Our son has always been such a wonderful person....caring, gentle, well mandered and always respectful. He has been living with this "illness" for just over three years and is now 22 yr of age. Just after high school graduation he was living away from home, working as a waiter and going to school full time when he started becoming paranoid. After several hospitalizations (and several diagnosis' including bipolar w/psychosis, hypoglyemic, schizoaffective, paranoid schizophrenic) he's now living at home and we are trying just to keep him well. We are afraid to put too much pressure on him for fear of him relapsing again.... so we don't demand much of him. We've been told that we might be enabling him not to get well and move on with his life as everything is too easy for him at home. We ARE trying to get him to manage his own meds so that he might be able to live on his own soon...beyond that we aren't sure what to do now. He has been fairly stable for a month or so since switching meds. One of the biggest problems is that he doesn't really understand much of what's happened to him. He is getting bored but that doesn't seem to motivate him. He just seems to be avoiding life's stresses. I guess our question is: How can we get him to help himself move on (job, school, social life) without stressing him out and causing him to relapse once again?
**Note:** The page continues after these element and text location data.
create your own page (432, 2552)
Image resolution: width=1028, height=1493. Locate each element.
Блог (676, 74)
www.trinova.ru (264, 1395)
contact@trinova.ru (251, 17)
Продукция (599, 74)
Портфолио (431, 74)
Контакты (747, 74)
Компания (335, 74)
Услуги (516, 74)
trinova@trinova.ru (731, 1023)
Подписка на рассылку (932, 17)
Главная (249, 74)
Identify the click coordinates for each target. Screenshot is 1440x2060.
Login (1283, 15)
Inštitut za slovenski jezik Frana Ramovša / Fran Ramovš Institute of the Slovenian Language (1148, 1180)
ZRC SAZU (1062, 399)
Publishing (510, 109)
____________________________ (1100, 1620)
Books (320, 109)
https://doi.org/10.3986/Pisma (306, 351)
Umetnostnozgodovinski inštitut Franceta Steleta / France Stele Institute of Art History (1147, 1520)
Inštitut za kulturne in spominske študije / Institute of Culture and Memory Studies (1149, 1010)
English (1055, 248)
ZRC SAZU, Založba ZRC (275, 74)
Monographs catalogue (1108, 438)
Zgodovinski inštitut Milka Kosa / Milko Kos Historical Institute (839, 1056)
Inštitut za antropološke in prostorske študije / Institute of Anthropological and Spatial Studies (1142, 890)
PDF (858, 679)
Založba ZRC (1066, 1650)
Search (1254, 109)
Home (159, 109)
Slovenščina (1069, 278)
I guess as long as he doesn't have to do anything, he won't. My Dad used to charge me rent and I really didn't like that too much but I had intended to leave. I don't know how you can avoid the stress of having to support yourself. I actully left home three or four times before I was able to care for myself and then a family of my own. It was quite hard for me because I didn't have much of an idea what to do. I just kept changing jobs until I found a good career job.
Yes, my father also charged me rent! Actually all six of our children were told that they can't live at home "rent free" unless they were in college. It is our youngest child, now 22yrs, that had to come back home after the onset of this illness. (He was living on his own, working and going to school full time.)